Overcoming military sexual trauma
Interviewee1:
The day I got to my battalion I was excited about starting a new career and I guess that's what you can say is when my incident happened. They were planning a hazing and it just turned into more than that.
Interviewee2:
I just told them that I had been physically assaulted. At that point in time I had already started believing that that's all that had happened was a physical assault.

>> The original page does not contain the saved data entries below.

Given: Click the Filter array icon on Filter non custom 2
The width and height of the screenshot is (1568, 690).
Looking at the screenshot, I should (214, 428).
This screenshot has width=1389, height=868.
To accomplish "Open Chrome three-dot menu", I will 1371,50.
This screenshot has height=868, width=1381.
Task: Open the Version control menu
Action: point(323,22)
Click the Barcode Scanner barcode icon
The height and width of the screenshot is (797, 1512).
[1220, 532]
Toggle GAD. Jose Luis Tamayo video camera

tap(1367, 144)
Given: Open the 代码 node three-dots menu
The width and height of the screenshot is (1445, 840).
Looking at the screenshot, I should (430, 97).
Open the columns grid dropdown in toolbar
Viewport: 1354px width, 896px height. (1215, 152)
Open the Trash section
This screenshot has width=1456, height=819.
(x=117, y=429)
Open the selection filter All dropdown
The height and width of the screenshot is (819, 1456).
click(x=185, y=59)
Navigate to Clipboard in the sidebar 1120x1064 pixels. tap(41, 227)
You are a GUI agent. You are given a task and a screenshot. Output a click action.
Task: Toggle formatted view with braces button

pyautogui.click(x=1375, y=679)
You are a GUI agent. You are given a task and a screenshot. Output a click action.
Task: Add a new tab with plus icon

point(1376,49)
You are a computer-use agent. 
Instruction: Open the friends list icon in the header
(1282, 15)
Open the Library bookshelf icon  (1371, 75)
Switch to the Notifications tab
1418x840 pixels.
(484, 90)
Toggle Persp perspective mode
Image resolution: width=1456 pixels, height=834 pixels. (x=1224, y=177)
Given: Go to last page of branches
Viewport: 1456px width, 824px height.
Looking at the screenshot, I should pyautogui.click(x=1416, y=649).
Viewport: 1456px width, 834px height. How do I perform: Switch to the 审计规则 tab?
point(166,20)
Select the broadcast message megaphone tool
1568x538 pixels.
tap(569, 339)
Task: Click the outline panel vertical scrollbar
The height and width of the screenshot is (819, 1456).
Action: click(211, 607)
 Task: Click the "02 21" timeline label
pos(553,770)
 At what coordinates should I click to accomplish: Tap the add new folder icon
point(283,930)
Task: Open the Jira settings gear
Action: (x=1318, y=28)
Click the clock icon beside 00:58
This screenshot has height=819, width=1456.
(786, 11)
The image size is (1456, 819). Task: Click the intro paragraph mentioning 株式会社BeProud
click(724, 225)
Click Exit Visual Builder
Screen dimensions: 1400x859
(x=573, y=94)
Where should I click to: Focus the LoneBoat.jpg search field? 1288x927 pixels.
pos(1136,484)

I was scared.
Interviewee3:
These are things you don't just go around bragging about, saying,“Hey, this happened,” so you just tend to keep it to yourself.
Interviewee4:
I thought that it was something maybe I did, because I was really new at the unit.
Interviewee5:
When you're backed into the file cabinet every day and when you're groped at every day you can laugh it off to a certain extent but it weighs on you.
Interviewee1:
I lost all trust in people because, I, um, some of the things I experienced, so even with family members and, uh, loved ones, so it was very hard for me to connect with people.
Brigette:
It was everything from depression to anger to grief, but not having anything to really understand what I was grieving about.
Interviewee6:
And I found myself standing in my bedroom, all dark, the TV screen on, curtains closed. I wouldn't interact with my daughter but I knew something was wrong. As much as I loved her, I wasn't really the same.
Interviewee2:
The substance abuse is what I used during the majority of my life to mask what was really bugging me.
Interviewee3:
As the years went by everything started creeping up on me. I was fighting with myself. “That didn't happen let it go.”
Interviewee7:
I just stayed at work, nose to the grindstone, earning overtime. I was just stuffing emotions that I didn't even know I had.
Interviewee8:
It really changed my life. It started to affect my relationship and came to a point where it's like, “Okay, I really need to talk to somebody about this.”
Interviewee1:
I thought about what I really wanted in my life, and I decided that I was going to get the VA, try to push through these issues.
Interviewee6:
I didn't know that some of the sexual harassment I encountered, how much it impacted me until I went and talked to someone.
Interviewee1:
It was a feeling of relief. It was also a feeling of “This happened to me, but it doesn't define me.”
Interviewee4:
You have so many resources that you'll be able to stand up for yourself. It's a difficult and long process, but you're worth giving yourself a chance.
Interviewee6:
Getting mental health helped me embrace my life. I started being happy again.
Interviewee5:
Life gets so good when you take the time for yourself to do the healing for yourself. If you had the courage to go through military training and devote your life to your country and be willing to die for your country, you have the courage to do this.